Here’s a few things I learnt about Finland:

– It’s not actually that cold. We were told to expect temperatures upto -20 in February. Whilst it was always a possibility that the temperature would drop, it never reached less than -5. I was wearing one pair of thermals, a top, a thin jumper, a thick jumper, a coat with  a fleece lining, a pair of jeans, and a pair of thick socks with my snow boots on, and that kept me warm enough. Obviously a hat is important as this is where you lose most of your body heat, but a hat, gloves, and scarf weren’t always a necessity. And as soon as you walked inside anywhere you were boiling, so it’s good to have layers that are easily removable (The Finnish are excellent with heating!).

– It doesn’t get very dark. We were told to expect less than 6 hours of sunlight a day, and then complete darkness. Firstly, it was light from around 8am until 5pm, so that’s 9 hours of daylight which is similar to the UK at this time of the year. Secondly, the nights weren’t that dark because of all the light polution and fog; even at around 3am the sky was a light grey, as if it wasn’t night time at all.

– It’s not that expensive. We were told so many times before we left that Finland was an expensive city. Sure, if you want to live a life of luxury then, yes, you will spend a lot of money. But there’s always the cheap option. Find a local supermarket and buy bread and ham to make sandwiches in the day with, and take a flask to fill with cuppa soup or tea/coffee – there are many ways to avoid spending money in the day.
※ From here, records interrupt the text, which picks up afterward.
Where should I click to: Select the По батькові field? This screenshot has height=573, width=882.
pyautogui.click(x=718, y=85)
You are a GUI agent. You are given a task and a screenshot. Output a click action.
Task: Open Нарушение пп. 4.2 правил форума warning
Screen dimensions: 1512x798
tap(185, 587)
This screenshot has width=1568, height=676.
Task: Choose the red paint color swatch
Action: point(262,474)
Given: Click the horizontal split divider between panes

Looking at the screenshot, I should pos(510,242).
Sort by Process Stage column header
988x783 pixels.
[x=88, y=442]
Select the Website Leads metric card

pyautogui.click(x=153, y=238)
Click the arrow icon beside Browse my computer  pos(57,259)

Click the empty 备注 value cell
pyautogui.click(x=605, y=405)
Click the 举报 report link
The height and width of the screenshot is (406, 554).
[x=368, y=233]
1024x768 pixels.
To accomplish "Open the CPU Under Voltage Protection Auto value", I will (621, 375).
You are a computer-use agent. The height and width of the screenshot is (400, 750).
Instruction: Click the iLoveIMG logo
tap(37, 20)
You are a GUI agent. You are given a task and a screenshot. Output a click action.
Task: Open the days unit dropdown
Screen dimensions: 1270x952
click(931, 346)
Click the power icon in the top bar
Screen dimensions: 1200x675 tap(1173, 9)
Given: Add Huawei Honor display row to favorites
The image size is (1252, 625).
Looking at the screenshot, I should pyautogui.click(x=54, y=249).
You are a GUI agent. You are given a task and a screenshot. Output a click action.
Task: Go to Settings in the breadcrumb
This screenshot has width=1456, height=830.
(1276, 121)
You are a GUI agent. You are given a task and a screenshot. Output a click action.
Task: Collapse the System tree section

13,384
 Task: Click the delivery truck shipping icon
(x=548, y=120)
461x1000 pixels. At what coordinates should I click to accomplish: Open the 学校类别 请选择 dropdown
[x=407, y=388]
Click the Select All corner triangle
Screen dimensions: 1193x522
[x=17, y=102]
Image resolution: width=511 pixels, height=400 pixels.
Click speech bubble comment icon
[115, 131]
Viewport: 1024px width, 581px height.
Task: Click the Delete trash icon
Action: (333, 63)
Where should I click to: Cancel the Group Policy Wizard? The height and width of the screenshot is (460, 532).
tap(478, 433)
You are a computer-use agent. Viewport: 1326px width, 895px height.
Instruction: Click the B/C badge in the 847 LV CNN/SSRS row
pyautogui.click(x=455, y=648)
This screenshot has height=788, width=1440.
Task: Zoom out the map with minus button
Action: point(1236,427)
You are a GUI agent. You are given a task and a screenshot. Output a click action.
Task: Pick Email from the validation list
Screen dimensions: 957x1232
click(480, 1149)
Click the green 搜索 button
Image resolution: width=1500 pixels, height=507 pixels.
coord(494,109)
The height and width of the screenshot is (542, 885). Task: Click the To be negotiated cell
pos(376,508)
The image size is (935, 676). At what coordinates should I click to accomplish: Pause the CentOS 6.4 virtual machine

We’ve also bought some super noodles from back home with us for evening meals or snacks, but if you want a bigger meal you can still buy some cheap pasta and a jar of passata (for example!) My 40 euro a day budget, which includes 20-25 euro a night for accommodation, was easily doable. Though of course we did indulge with a meal out one night, but after a week travelling you do need to get your energy back up.

– Finns love Angry Birds and Moomins. Seriously, they are everywhere.

– Nearly everybody speaks English and they are very accommodating to tourists. The language barrier was something I was very worried about, especially when thinking about trying to find places or buying train tickets etc. but this was never a problem either. Most shops and signs had English translations and all shopkeepers were incredibly helpful.

– Don’t follow a sign on your map to the nearest tourist information centre, this will only lead you to a bigger map. As hilarious as we found it at the time, it meant a long walk for nothing.